ビシッとスーツを着た一人の女がマイクを手に取り、発表する。
「花園 式部(はなぞの しきぶ )適性率88%」

「獣﨑 ガイヤ(じゅうざき ガイヤ )適性率92%」

「辻 敬矢(つじ けいや )適性率99%」
・・以上三名が異世界を救いに行く勇者だそうです。
・・はぁ・・もうお分かりかとおもいますが、俺は、その三名には入っていません。
先程の女がナニやらこれからの方針やなんやらを話しているようだが、そんな事に興味はない。
全世界の人間が真剣に聞いているなか、
俺は、静かにその場から立ち去り家に帰った。
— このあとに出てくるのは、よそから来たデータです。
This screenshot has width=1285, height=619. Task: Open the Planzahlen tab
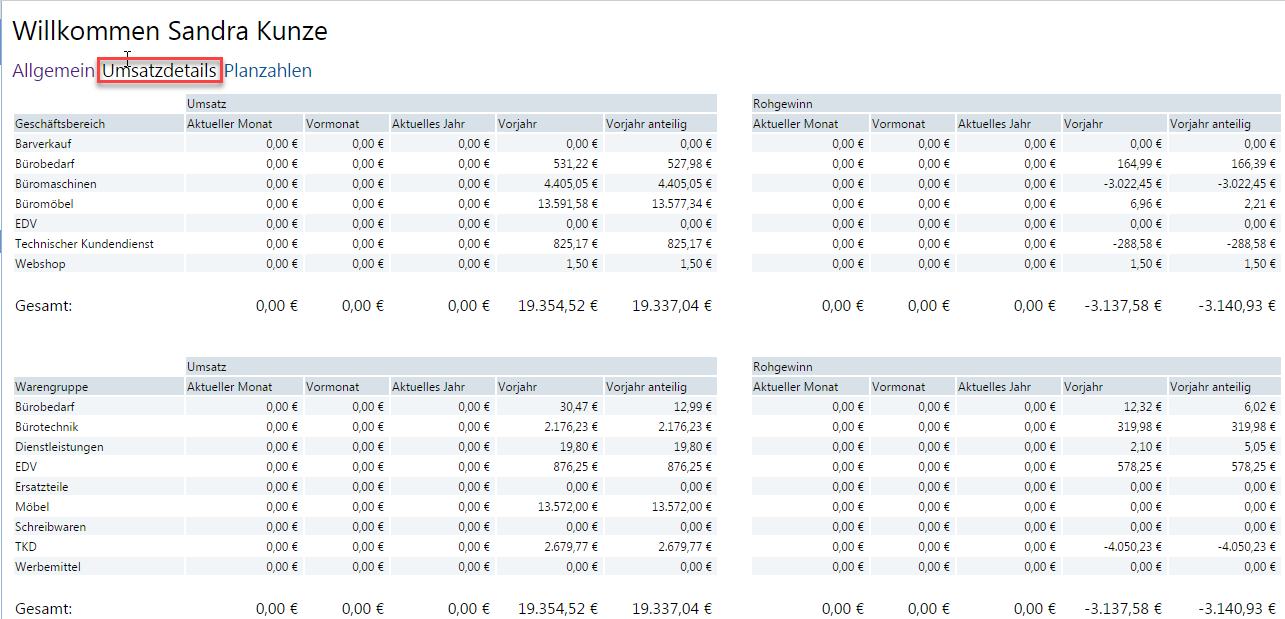[267, 71]
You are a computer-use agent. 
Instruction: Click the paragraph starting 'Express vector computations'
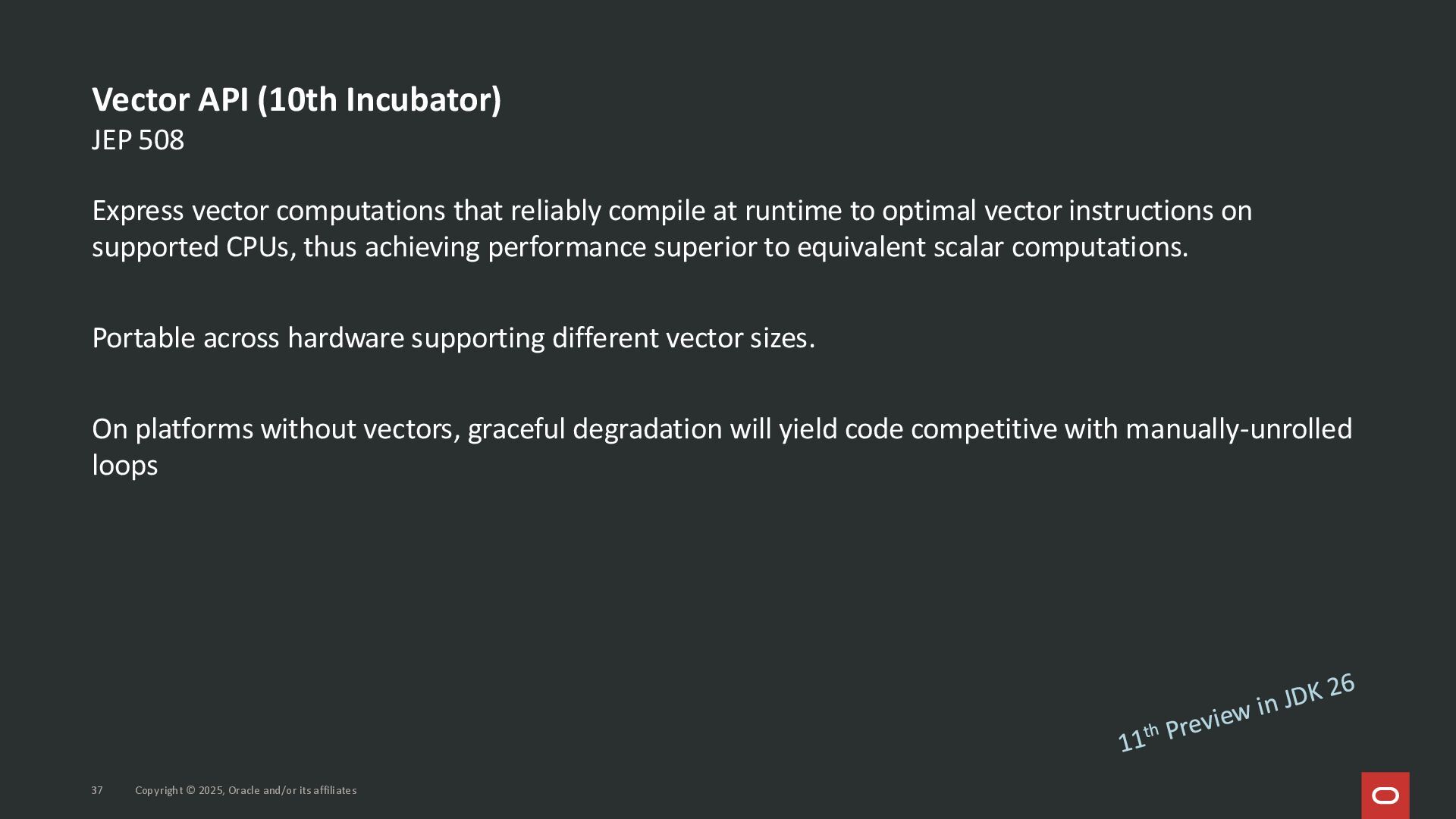(670, 228)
途中で二人組の学生に会った。
知り合いだ、
すれ違う、
俺は振り返らない、
きっと、
後ろ指を指されているだろうから。

家に着き、自分の部屋に入る、そのままベットに倒れ込む。
俺が世界初の男になったあの時の事を思い出す。
あの理不尽なまでに残酷な現実を・・・



~一週間前~

あの日、
この世界に、異世界からの使者が来た。
四人の。
賢者のじいさん、
精霊女王の女、そりゃあ女王だもん、女だよな。
天使の女の子?神の代役で来たらしい。
あと、魔女王、

彼らが来た時?
そらゃあ、全世界いや、全国の人間が、驚いたし、期待してたよ。
自分が何かに選ばれたんじゃないかってな。
俺もそっちの人間だった。
そして、
彼らによって全国に伝えられた。
詳しいことは覚えてないけど大まかな内容はこんな感じだった。
1、この世界から三名の勇者を異世界に送り
      邪神及び、必要によっては魔王の討伐
2、討伐の前に九つの試練(クエスト)があり
      それを達成する事
3、勇者一人に付き仲間を最低三名連れて行
      く事ができる(つまり、三名は絶対連れて
      行かなければならない)
4、異世界の人間、精霊、魔女、天使等は、勇者一向を手厚く支援する
5、また、勇者が異世界で死亡した場合、そ
     の 勇者は生き返らない
6、勇者以外のメンバーは、異世界で死亡し
      た場合、すぐにこちら側の世界に転送さ  れ、約1週間の間は異世界に戻れない。
7、また、異世界に行くことができるのは勇

      者適性率60%以上の者のみで在る。

まぁ~こんなもん。
最初聞いた時は"えっ"て思った。
色々細かいし、何より勇者は異世界で死んだらそこでおしまいらしい。
明らかに勇者に厳しい条件だ。
こんなんなら勇者よりもその仲間になったほうが断然良い


そして、二日後・・・全国で一斉に適性検査が行われた。

「勇者適性率60以上ありますように」
"神がいる"とわかった以上後は神頼み。
検査の方法は、賢者逹の作った魔法陣の中に入るだけ。
全人類一人一人の前に魔法陣が展開される。
あと、9、8、7、6、5、4、3、2、1、0
ゼロの合図で魔法陣に入る。
その瞬間、体に電流がはしる。

ジジッ!?
「姉さん、待って!!」「行け!!  ○○○」
「絶対にその手、離さないからね」
「生きて」
違う場所、違う声が頭に流れ込む。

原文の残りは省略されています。